◆ **STATED TASK**
Count the lines in the entries below that contain the word "Type", and give only that number.

◆ **EXTRACTED DATA**
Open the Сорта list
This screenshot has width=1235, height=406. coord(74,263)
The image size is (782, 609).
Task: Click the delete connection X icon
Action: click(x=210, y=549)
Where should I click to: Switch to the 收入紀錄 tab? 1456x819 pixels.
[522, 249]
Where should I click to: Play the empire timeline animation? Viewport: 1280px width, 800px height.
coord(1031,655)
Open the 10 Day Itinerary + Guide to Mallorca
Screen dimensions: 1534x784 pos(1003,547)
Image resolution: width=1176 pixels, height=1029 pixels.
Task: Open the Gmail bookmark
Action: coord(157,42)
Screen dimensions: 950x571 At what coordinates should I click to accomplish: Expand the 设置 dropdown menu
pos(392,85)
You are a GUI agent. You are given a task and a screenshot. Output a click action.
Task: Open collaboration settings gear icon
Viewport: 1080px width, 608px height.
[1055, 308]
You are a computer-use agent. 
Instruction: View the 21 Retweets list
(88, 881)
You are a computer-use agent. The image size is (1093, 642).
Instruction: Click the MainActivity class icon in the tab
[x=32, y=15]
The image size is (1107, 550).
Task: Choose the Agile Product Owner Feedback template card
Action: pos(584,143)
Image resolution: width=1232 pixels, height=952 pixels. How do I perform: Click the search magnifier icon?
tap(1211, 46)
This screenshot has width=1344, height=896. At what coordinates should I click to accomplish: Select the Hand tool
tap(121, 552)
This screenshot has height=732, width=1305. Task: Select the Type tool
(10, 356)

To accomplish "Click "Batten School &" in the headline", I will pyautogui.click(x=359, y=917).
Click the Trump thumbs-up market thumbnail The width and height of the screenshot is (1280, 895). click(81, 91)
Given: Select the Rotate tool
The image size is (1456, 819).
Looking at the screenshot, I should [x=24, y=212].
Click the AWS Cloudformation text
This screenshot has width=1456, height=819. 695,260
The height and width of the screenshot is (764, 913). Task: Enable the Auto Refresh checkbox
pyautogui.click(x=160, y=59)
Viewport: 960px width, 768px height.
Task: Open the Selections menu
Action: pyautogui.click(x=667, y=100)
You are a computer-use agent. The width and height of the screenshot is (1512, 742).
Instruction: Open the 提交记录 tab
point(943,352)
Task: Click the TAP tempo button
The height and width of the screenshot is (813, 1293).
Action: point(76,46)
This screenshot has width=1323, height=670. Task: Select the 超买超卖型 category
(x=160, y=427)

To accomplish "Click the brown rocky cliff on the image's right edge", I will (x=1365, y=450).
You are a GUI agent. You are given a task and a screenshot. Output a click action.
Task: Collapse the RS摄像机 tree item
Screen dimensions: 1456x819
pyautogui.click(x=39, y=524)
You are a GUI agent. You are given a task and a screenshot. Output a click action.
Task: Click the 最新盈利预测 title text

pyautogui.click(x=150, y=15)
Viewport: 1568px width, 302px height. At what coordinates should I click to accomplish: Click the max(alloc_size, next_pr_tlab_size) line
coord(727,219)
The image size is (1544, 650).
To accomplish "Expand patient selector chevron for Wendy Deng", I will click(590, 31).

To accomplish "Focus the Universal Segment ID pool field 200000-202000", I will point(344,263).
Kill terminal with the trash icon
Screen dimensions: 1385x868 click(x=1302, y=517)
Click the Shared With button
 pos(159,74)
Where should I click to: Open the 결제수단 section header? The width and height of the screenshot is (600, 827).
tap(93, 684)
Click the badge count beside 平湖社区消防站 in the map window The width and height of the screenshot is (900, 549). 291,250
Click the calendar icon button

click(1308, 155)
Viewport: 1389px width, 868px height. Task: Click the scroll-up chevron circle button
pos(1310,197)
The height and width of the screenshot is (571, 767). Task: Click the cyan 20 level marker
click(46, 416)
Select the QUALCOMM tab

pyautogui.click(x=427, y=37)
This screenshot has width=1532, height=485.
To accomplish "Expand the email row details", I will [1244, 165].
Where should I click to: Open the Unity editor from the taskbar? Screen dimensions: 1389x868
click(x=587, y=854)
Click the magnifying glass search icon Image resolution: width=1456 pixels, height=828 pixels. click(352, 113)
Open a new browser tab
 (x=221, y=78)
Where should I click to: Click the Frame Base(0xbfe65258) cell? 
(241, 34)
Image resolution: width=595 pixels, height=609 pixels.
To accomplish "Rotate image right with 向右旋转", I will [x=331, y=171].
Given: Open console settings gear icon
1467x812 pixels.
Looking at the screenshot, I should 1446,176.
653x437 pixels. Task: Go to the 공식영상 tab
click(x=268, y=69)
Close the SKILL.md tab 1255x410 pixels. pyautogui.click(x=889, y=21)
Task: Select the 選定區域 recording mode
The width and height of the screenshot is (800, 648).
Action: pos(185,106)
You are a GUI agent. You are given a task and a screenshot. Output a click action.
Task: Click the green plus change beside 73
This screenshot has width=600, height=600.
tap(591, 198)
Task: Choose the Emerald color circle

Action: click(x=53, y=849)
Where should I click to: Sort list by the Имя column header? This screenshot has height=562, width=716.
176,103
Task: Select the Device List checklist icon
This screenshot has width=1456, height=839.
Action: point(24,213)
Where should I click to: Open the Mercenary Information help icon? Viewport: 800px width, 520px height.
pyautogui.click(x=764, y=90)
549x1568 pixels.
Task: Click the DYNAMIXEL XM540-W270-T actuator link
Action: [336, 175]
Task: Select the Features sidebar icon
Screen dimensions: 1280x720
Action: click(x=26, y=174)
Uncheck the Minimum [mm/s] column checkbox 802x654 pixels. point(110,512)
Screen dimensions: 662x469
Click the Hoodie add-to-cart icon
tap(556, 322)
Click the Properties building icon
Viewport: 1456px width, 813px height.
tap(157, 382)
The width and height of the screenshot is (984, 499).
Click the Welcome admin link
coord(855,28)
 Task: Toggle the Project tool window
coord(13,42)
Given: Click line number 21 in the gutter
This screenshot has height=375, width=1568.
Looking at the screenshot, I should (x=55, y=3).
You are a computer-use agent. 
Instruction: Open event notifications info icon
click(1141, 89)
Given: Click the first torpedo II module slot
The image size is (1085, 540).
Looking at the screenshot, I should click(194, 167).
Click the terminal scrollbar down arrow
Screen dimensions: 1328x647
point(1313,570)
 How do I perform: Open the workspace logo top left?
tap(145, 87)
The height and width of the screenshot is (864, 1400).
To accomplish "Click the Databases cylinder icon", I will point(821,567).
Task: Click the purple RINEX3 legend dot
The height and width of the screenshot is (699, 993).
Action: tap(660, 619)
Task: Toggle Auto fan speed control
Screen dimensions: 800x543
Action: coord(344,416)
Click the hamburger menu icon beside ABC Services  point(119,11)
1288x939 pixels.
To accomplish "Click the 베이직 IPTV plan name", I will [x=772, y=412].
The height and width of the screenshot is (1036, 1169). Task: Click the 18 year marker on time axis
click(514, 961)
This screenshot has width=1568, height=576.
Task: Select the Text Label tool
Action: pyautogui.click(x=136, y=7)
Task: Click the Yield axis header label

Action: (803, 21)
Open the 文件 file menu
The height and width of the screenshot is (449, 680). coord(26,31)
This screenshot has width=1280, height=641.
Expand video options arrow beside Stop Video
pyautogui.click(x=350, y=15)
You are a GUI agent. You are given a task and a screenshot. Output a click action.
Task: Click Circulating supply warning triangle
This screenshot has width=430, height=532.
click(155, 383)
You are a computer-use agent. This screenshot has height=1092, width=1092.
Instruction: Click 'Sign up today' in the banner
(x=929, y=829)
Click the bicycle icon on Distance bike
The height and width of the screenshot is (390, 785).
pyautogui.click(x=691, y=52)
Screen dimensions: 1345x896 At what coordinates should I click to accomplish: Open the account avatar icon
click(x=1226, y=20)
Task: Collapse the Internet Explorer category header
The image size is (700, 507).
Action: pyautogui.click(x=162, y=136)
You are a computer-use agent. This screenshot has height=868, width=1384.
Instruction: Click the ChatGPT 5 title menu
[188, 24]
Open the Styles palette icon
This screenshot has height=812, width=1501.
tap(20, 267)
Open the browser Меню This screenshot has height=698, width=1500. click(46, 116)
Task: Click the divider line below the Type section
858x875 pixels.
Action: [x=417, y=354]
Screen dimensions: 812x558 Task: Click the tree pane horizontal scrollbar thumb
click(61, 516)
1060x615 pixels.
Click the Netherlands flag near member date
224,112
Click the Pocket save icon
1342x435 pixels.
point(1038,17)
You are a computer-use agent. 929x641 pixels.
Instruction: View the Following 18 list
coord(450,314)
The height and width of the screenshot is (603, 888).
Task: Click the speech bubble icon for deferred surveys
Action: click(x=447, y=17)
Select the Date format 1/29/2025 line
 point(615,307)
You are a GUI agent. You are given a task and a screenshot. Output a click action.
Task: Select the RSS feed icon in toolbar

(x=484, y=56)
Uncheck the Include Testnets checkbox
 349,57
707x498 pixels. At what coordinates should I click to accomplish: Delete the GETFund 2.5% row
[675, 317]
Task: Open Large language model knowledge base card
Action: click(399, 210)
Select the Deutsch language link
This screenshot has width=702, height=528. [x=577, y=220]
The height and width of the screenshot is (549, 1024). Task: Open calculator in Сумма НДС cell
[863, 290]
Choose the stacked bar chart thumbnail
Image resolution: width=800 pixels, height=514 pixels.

◆ **EXERCISE RESULT**
2